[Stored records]
◆ ◆ ◆ ◆ ◆ ◆ ◆

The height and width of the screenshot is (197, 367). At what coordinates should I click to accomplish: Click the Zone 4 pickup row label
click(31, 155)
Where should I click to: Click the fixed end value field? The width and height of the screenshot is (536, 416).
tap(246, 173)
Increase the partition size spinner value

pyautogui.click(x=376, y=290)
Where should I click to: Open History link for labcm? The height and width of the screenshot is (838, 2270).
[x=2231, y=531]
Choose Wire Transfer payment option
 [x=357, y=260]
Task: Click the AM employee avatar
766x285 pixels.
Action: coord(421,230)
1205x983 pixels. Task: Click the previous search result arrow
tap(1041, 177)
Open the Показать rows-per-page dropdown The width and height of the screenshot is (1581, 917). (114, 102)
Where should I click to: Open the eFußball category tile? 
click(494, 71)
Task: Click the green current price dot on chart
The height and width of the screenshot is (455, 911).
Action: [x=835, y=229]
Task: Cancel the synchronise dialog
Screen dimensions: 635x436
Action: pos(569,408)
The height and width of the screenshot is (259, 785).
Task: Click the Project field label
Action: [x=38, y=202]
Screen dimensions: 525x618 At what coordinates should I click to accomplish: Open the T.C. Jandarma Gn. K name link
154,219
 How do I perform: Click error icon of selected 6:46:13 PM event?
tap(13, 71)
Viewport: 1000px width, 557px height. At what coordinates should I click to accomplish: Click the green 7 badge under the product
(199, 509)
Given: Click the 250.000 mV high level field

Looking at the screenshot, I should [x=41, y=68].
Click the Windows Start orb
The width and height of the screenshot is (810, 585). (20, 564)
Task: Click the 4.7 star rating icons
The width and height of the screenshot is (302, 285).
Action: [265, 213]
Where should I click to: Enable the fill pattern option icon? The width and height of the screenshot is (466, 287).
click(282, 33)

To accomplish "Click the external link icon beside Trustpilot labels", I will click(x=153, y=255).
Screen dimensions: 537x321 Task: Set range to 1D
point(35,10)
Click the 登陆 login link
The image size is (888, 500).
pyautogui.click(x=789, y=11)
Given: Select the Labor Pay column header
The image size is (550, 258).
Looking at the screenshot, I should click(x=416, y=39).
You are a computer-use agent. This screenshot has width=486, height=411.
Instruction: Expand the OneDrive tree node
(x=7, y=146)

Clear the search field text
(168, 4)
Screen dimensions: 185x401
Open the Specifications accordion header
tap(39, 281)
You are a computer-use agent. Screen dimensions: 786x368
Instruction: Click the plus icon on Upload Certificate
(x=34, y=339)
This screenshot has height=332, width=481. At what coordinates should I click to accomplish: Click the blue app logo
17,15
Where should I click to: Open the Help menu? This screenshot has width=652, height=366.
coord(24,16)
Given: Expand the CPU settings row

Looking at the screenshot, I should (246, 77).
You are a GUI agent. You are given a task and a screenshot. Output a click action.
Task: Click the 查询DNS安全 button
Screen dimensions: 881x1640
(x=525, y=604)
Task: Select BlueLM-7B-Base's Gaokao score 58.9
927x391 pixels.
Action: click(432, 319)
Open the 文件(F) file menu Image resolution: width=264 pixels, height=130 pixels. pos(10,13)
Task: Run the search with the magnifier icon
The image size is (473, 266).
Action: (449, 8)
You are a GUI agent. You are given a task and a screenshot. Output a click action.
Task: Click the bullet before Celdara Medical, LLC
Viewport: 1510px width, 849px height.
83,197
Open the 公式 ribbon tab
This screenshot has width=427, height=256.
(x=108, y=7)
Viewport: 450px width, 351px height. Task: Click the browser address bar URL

◆ ◆ ◆ ◆ ◆ ◆ ◆

* WHAT IS EXPECTED: The records above must be output exactly, in full.

* EXERCISE SOLUTION:
The height and width of the screenshot is (197, 367). At what coordinates should I click to accomplish: Click the Zone 4 pickup row label
click(31, 155)
Where should I click to: Click the fixed end value field? The width and height of the screenshot is (536, 416).
tap(246, 173)
Increase the partition size spinner value

pyautogui.click(x=376, y=290)
Where should I click to: Open History link for labcm? The height and width of the screenshot is (838, 2270).
[x=2231, y=531]
Choose Wire Transfer payment option
 [x=357, y=260]
Task: Click the AM employee avatar
766x285 pixels.
Action: coord(421,230)
1205x983 pixels. Task: Click the previous search result arrow
tap(1041, 177)
Open the Показать rows-per-page dropdown The width and height of the screenshot is (1581, 917). (114, 102)
Where should I click to: Open the eFußball category tile? 
click(494, 71)
Task: Click the green current price dot on chart
The height and width of the screenshot is (455, 911).
Action: [x=835, y=229]
Task: Cancel the synchronise dialog
Screen dimensions: 635x436
Action: pos(569,408)
The height and width of the screenshot is (259, 785).
Task: Click the Project field label
Action: [x=38, y=202]
Screen dimensions: 525x618 At what coordinates should I click to accomplish: Open the T.C. Jandarma Gn. K name link
154,219
 How do I perform: Click error icon of selected 6:46:13 PM event?
tap(13, 71)
Viewport: 1000px width, 557px height. At what coordinates should I click to accomplish: Click the green 7 badge under the product
(199, 509)
Given: Click the 250.000 mV high level field

Looking at the screenshot, I should [x=41, y=68].
Click the Windows Start orb
The width and height of the screenshot is (810, 585). (20, 564)
Task: Click the 4.7 star rating icons
The width and height of the screenshot is (302, 285).
Action: [265, 213]
Where should I click to: Enable the fill pattern option icon? The width and height of the screenshot is (466, 287).
click(282, 33)

To accomplish "Click the external link icon beside Trustpilot labels", I will click(x=153, y=255).
Screen dimensions: 537x321 Task: Set range to 1D
point(35,10)
Click the 登陆 login link
The image size is (888, 500).
pyautogui.click(x=789, y=11)
Given: Select the Labor Pay column header
The image size is (550, 258).
Looking at the screenshot, I should click(x=416, y=39).
You are a computer-use agent. This screenshot has width=486, height=411.
Instruction: Expand the OneDrive tree node
(x=7, y=146)

Clear the search field text
(168, 4)
Screen dimensions: 185x401
Open the Specifications accordion header
tap(39, 281)
You are a computer-use agent. Screen dimensions: 786x368
Instruction: Click the plus icon on Upload Certificate
(x=34, y=339)
This screenshot has height=332, width=481. At what coordinates should I click to accomplish: Click the blue app logo
17,15
Where should I click to: Open the Help menu? This screenshot has width=652, height=366.
coord(24,16)
Given: Expand the CPU settings row

Looking at the screenshot, I should (246, 77).
You are a GUI agent. You are given a task and a screenshot. Output a click action.
Task: Click the 查询DNS安全 button
Screen dimensions: 881x1640
(x=525, y=604)
Task: Select BlueLM-7B-Base's Gaokao score 58.9
927x391 pixels.
Action: click(432, 319)
Open the 文件(F) file menu Image resolution: width=264 pixels, height=130 pixels. pos(10,13)
Task: Run the search with the magnifier icon
The image size is (473, 266).
Action: (449, 8)
You are a GUI agent. You are given a task and a screenshot. Output a click action.
Task: Click the bullet before Celdara Medical, LLC
Viewport: 1510px width, 849px height.
83,197
Open the 公式 ribbon tab
This screenshot has width=427, height=256.
(x=108, y=7)
Viewport: 450px width, 351px height. Task: Click the browser address bar URL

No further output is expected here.